To overcome this, in this presentation our development of a new family of solution-processable organic semiconductor laser dyes with deep-red emission, high thermal stability and high PLQYs (≈100%) will be shown. Our strategies in achieving low film ASE thresholds (9.6 μJ/cm2 at 650 nm), low laser thresholds (6 μJ/cm2) and high stability under optical pumping (retained 90% of the initial output even after ≈9,600 pump pulses of continuous pumping at 20 Hz) will be further discussed.3 Finally, our preliminary work on TADF-Assistant Fluorescent OLEDs (TAF-OLEDs)4 based on the new red laser dyes will be demonstrated to show high promise as a new family of organic semiconductor materials.

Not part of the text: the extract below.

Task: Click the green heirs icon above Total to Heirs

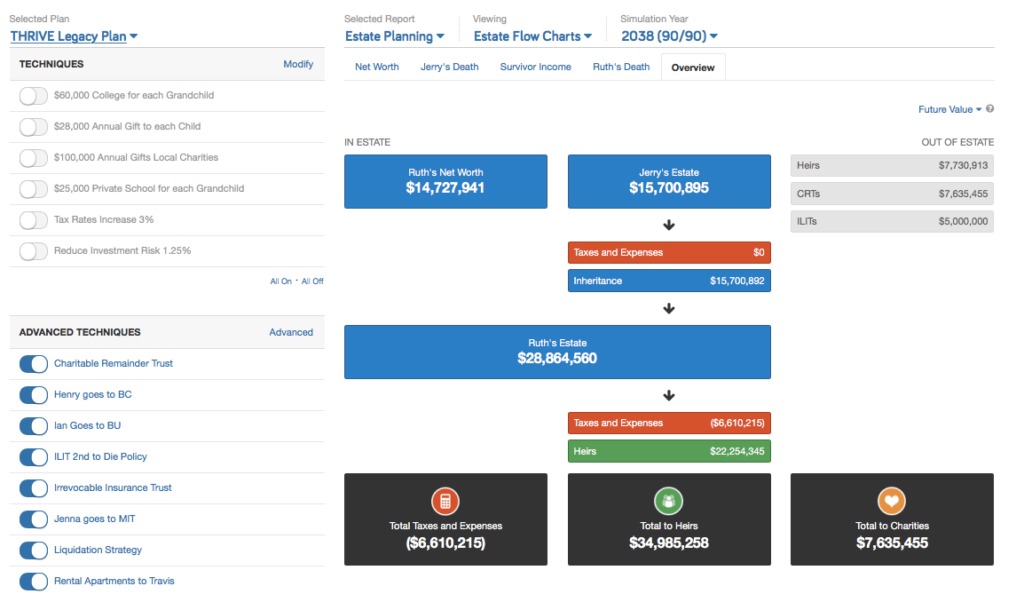Action: (668, 501)
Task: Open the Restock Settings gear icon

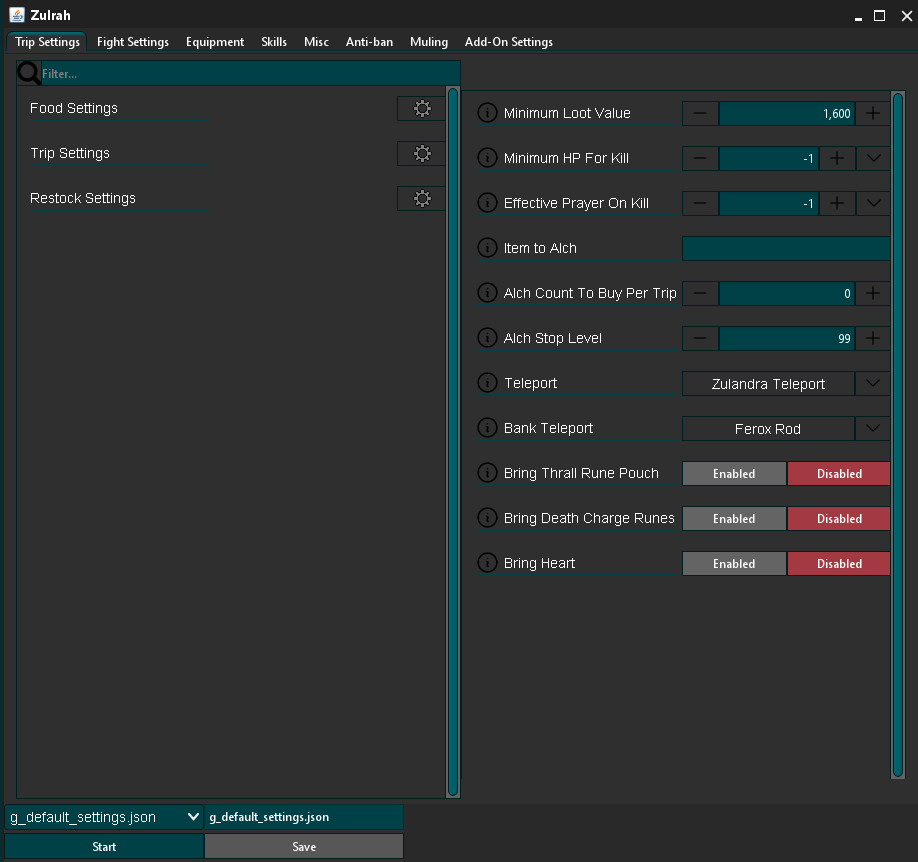Action: pyautogui.click(x=422, y=199)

References: 1. A. J. C. Kuehne, M. C. Gather., Chem. Rev. 2016, 116, 12823. 2. T. N. V. Mai, A. Shukla, M. Mamada, S. Maedera, P. E. Shaw, J. Sobus, I. Allison, C. Adachi, E. B. Namdas, S.-C. Lo, ACS Photonics 2018, 5, 4447; Y. Oyama, M. Mamada, A. Shukla, E. G. Moore, S.-C. Lo, E. B. Namdas, C. Adachi, ACS Mater. Lett. 2020, 21, 161. 3. A. Shukla, N. R. Wallwork, X. Li, J. Sobas, V. T. N. Mai, S. K. M. McGregor, K. Chen, R. J. Lepage, E. H. Krenske, E. G. Moore, E. B. Namdas, S.-C. Lo, Adv. Opt. Mater. 2020, 8, 1901350. 4. H. Nakanotani, T. Higuchi, T. Furukawa, K. Masui, K. Morimoto, M. Numata, H. Tanaka, Y. Sagara, T. Yasuda, C. Adachi, Nature Commun. 2014, 5, 4016.
Acknowledgement: We thank Australian Research Council (DP160100700 and DP180103047), and Department of Industry, Innovation and Science (AISRF53765), and Japan Society for the Promotion of Science (JSPS Core-to-Core 18050011-000441) for financial support.